Numa declaração de causa provável, os promotores escreveram que o pastor tinha uma pasta de computador intitulada 'BDSM', que continha imagens CSAM, incluindo uma imagem de um menino nu com uma coleira no pescoço sendo abusado sexualmente, uma imagem semelhante de uma criança do sexo feminino, e imagens de meninos e meninas nus sendo contidos por cordas e ferramentas.
Walther também criou uma pasta de computador intitulada 'Zoo', que, entre outros materiais abomináveis, continha um vídeo de bestialidade envolvendo um cachorro e uma criança do sexo feminino 'provavelmente com menos de três anos de idade', afirma o documento.
Além disso, as autoridades federais afirmaram que o réu baixou e salvou vários vídeos que retratavam meninas, algumas das quais pareciam pré-púberes, sendo abusadas sexualmente por homens.
Após a execução dos mandados de busca, os promotores dizem que Walther concordou em falar voluntariamente com agentes federais e foi informado de que não estava preso naquele momento.
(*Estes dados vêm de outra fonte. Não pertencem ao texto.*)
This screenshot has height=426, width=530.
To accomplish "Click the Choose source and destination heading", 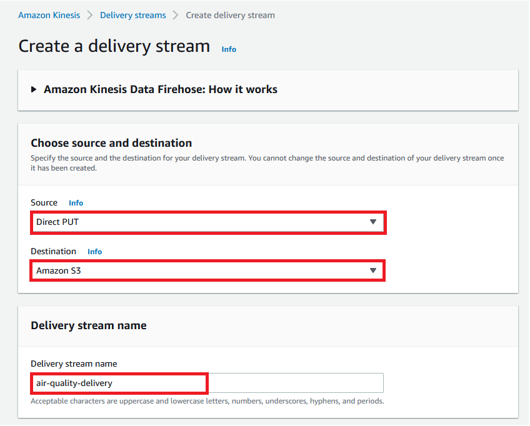I will (x=111, y=143).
O réu supostamente admitiu que tinha um “vício em pornografia e muitas vezes passava por ciclos de download e visualização de pornografia representando adultos e menores” e que “quando ele viu a pornografia infantil, as crianças retratadas tinham entre 8 e 17 anos de idade, posando sexualmente ou envolvidas em atos sexuais com adultos ou outras crianças”, disse a declaração, resumindo, mas não citando diretamente a declaração do réu.
James e Virgínia Campbell
Walther admitiu que tinha o hábito de “eliminar” os arquivos ilícitos quando se sentia culpado, sabendo que o que havia feito era errado, dizia o depoimento.
Walther pode pegar até 20 anos de prisão e até US$ 250 mil em multas.